# Problem to work on
Without any omission, reproduce the records that follow.

# Provided entries

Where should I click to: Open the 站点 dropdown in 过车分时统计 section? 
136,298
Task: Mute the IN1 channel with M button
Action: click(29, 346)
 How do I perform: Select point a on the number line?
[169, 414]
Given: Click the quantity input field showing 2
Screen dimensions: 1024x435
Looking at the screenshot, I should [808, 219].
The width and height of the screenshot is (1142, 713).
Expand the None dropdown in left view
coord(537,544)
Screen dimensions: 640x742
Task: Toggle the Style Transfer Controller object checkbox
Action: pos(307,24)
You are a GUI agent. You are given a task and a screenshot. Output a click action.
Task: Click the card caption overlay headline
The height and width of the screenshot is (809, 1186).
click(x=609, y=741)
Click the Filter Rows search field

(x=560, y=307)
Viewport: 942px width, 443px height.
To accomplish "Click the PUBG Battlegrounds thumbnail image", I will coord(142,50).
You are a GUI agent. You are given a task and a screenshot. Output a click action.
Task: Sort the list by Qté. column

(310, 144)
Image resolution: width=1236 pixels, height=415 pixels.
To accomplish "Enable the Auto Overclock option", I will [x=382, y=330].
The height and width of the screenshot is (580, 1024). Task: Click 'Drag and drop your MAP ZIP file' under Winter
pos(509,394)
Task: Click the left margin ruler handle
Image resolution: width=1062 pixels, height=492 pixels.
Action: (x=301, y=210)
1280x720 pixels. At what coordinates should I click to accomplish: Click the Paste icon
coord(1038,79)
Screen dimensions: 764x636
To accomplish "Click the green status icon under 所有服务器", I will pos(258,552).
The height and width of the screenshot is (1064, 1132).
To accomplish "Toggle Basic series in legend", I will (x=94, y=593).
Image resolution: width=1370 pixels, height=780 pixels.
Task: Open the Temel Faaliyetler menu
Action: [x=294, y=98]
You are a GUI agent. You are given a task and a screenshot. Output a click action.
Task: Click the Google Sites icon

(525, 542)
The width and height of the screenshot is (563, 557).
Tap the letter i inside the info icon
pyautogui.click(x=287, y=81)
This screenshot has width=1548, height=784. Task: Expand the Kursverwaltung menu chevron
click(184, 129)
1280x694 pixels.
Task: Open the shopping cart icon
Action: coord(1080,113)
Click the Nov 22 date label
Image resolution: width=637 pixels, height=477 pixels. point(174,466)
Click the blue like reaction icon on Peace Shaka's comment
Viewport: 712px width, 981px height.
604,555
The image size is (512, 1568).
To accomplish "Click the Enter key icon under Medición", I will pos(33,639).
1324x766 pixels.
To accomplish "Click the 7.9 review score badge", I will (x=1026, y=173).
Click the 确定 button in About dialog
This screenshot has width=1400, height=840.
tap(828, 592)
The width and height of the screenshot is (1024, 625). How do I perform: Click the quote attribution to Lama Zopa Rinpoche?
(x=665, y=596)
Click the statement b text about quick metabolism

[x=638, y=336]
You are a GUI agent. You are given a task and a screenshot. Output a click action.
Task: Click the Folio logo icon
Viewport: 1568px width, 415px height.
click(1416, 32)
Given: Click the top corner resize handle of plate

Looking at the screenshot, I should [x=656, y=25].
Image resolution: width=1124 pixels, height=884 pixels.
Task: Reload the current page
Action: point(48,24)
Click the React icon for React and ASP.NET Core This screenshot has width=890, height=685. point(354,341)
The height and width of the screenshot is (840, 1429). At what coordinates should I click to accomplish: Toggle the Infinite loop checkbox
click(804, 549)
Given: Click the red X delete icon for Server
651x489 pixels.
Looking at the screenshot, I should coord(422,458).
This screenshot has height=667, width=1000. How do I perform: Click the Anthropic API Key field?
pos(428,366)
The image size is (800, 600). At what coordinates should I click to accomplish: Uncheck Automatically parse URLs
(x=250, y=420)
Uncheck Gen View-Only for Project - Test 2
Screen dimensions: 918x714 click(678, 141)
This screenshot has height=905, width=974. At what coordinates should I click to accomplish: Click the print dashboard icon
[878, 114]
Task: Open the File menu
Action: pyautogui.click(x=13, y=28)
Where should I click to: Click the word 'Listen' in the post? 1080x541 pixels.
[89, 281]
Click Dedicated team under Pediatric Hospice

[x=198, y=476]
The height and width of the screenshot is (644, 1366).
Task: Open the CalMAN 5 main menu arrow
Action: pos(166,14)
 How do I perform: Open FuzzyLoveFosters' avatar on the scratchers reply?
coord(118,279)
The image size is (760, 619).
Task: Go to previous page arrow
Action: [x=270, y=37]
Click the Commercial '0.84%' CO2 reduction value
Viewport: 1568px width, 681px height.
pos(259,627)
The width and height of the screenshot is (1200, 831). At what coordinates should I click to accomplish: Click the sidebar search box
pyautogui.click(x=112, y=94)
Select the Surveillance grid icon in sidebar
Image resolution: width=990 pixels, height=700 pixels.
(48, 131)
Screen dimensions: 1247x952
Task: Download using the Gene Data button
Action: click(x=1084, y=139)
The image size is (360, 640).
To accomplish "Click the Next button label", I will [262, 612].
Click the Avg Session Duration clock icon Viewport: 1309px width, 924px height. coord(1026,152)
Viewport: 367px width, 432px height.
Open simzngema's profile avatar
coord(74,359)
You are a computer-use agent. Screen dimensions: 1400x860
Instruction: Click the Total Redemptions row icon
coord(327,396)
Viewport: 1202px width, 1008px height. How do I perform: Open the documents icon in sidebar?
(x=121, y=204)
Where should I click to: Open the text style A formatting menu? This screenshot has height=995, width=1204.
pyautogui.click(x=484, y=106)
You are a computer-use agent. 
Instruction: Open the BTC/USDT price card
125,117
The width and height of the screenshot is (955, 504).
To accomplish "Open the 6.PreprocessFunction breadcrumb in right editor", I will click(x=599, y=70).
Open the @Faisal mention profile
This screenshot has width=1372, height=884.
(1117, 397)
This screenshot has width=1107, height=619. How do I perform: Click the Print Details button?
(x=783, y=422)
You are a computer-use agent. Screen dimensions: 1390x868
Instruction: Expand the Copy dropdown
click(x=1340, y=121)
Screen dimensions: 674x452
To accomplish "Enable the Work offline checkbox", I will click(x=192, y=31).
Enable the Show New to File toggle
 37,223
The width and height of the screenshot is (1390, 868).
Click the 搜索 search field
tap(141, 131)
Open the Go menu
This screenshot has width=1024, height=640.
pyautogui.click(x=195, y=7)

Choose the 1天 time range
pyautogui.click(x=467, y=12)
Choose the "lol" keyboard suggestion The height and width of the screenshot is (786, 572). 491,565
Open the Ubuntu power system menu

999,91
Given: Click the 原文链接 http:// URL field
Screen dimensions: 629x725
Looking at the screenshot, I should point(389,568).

# Solution for this problem
Where should I click to: Open the 站点 dropdown in 过车分时统计 section? 
136,298
Task: Mute the IN1 channel with M button
Action: click(29, 346)
 How do I perform: Select point a on the number line?
[169, 414]
Given: Click the quantity input field showing 2
Screen dimensions: 1024x435
Looking at the screenshot, I should [808, 219].
The width and height of the screenshot is (1142, 713).
Expand the None dropdown in left view
coord(537,544)
Screen dimensions: 640x742
Task: Toggle the Style Transfer Controller object checkbox
Action: pos(307,24)
You are a GUI agent. You are given a task and a screenshot. Output a click action.
Task: Click the card caption overlay headline
The height and width of the screenshot is (809, 1186).
click(x=609, y=741)
Click the Filter Rows search field

(x=560, y=307)
Viewport: 942px width, 443px height.
To accomplish "Click the PUBG Battlegrounds thumbnail image", I will coord(142,50).
You are a GUI agent. You are given a task and a screenshot. Output a click action.
Task: Sort the list by Qté. column

(310, 144)
Image resolution: width=1236 pixels, height=415 pixels.
To accomplish "Enable the Auto Overclock option", I will [x=382, y=330].
The height and width of the screenshot is (580, 1024). Task: Click 'Drag and drop your MAP ZIP file' under Winter
pos(509,394)
Task: Click the left margin ruler handle
Image resolution: width=1062 pixels, height=492 pixels.
Action: (x=301, y=210)
1280x720 pixels. At what coordinates should I click to accomplish: Click the Paste icon
coord(1038,79)
Screen dimensions: 764x636
To accomplish "Click the green status icon under 所有服务器", I will pos(258,552).
The height and width of the screenshot is (1064, 1132).
To accomplish "Toggle Basic series in legend", I will (x=94, y=593).
Image resolution: width=1370 pixels, height=780 pixels.
Task: Open the Temel Faaliyetler menu
Action: [x=294, y=98]
You are a GUI agent. You are given a task and a screenshot. Output a click action.
Task: Click the Google Sites icon

(525, 542)
The width and height of the screenshot is (563, 557).
Tap the letter i inside the info icon
pyautogui.click(x=287, y=81)
This screenshot has width=1548, height=784. Task: Expand the Kursverwaltung menu chevron
click(184, 129)
1280x694 pixels.
Task: Open the shopping cart icon
Action: coord(1080,113)
Click the Nov 22 date label
Image resolution: width=637 pixels, height=477 pixels. point(174,466)
Click the blue like reaction icon on Peace Shaka's comment
Viewport: 712px width, 981px height.
604,555
The image size is (512, 1568).
To accomplish "Click the Enter key icon under Medición", I will pos(33,639).
1324x766 pixels.
To accomplish "Click the 7.9 review score badge", I will (x=1026, y=173).
Click the 确定 button in About dialog
This screenshot has width=1400, height=840.
tap(828, 592)
The width and height of the screenshot is (1024, 625). How do I perform: Click the quote attribution to Lama Zopa Rinpoche?
(x=665, y=596)
Click the statement b text about quick metabolism

[x=638, y=336]
You are a GUI agent. You are given a task and a screenshot. Output a click action.
Task: Click the Folio logo icon
Viewport: 1568px width, 415px height.
click(1416, 32)
Given: Click the top corner resize handle of plate

Looking at the screenshot, I should [x=656, y=25].
Image resolution: width=1124 pixels, height=884 pixels.
Task: Reload the current page
Action: point(48,24)
Click the React icon for React and ASP.NET Core This screenshot has width=890, height=685. point(354,341)
The height and width of the screenshot is (840, 1429). At what coordinates should I click to accomplish: Toggle the Infinite loop checkbox
click(804, 549)
Given: Click the red X delete icon for Server
651x489 pixels.
Looking at the screenshot, I should coord(422,458).
This screenshot has height=667, width=1000. How do I perform: Click the Anthropic API Key field?
pos(428,366)
The image size is (800, 600). At what coordinates should I click to accomplish: Uncheck Automatically parse URLs
(x=250, y=420)
Uncheck Gen View-Only for Project - Test 2
Screen dimensions: 918x714 click(678, 141)
This screenshot has height=905, width=974. At what coordinates should I click to accomplish: Click the print dashboard icon
[878, 114]
Task: Open the File menu
Action: pyautogui.click(x=13, y=28)
Where should I click to: Click the word 'Listen' in the post? 1080x541 pixels.
[89, 281]
Click Dedicated team under Pediatric Hospice

[x=198, y=476]
The height and width of the screenshot is (644, 1366).
Task: Open the CalMAN 5 main menu arrow
Action: pos(166,14)
 How do I perform: Open FuzzyLoveFosters' avatar on the scratchers reply?
coord(118,279)
The image size is (760, 619).
Task: Go to previous page arrow
Action: [x=270, y=37]
Click the Commercial '0.84%' CO2 reduction value
Viewport: 1568px width, 681px height.
pos(259,627)
The width and height of the screenshot is (1200, 831). At what coordinates should I click to accomplish: Click the sidebar search box
pyautogui.click(x=112, y=94)
Select the Surveillance grid icon in sidebar
Image resolution: width=990 pixels, height=700 pixels.
(48, 131)
Screen dimensions: 1247x952
Task: Download using the Gene Data button
Action: click(x=1084, y=139)
The image size is (360, 640).
To accomplish "Click the Next button label", I will [262, 612].
Click the Avg Session Duration clock icon Viewport: 1309px width, 924px height. coord(1026,152)
Viewport: 367px width, 432px height.
Open simzngema's profile avatar
coord(74,359)
You are a computer-use agent. Screen dimensions: 1400x860
Instruction: Click the Total Redemptions row icon
coord(327,396)
Viewport: 1202px width, 1008px height. How do I perform: Open the documents icon in sidebar?
(x=121, y=204)
Where should I click to: Open the text style A formatting menu? This screenshot has height=995, width=1204.
pyautogui.click(x=484, y=106)
You are a computer-use agent. 
Instruction: Open the BTC/USDT price card
125,117
The width and height of the screenshot is (955, 504).
To accomplish "Open the 6.PreprocessFunction breadcrumb in right editor", I will click(x=599, y=70).
Open the @Faisal mention profile
This screenshot has width=1372, height=884.
(1117, 397)
This screenshot has width=1107, height=619. How do I perform: Click the Print Details button?
(x=783, y=422)
You are a computer-use agent. Screen dimensions: 1390x868
Instruction: Expand the Copy dropdown
click(x=1340, y=121)
Screen dimensions: 674x452
To accomplish "Enable the Work offline checkbox", I will click(x=192, y=31).
Enable the Show New to File toggle
 37,223
The width and height of the screenshot is (1390, 868).
Click the 搜索 search field
tap(141, 131)
Open the Go menu
This screenshot has width=1024, height=640.
pyautogui.click(x=195, y=7)

Choose the 1天 time range
pyautogui.click(x=467, y=12)
Choose the "lol" keyboard suggestion The height and width of the screenshot is (786, 572). 491,565
Open the Ubuntu power system menu

999,91
Given: Click the 原文链接 http:// URL field
Screen dimensions: 629x725
Looking at the screenshot, I should point(389,568).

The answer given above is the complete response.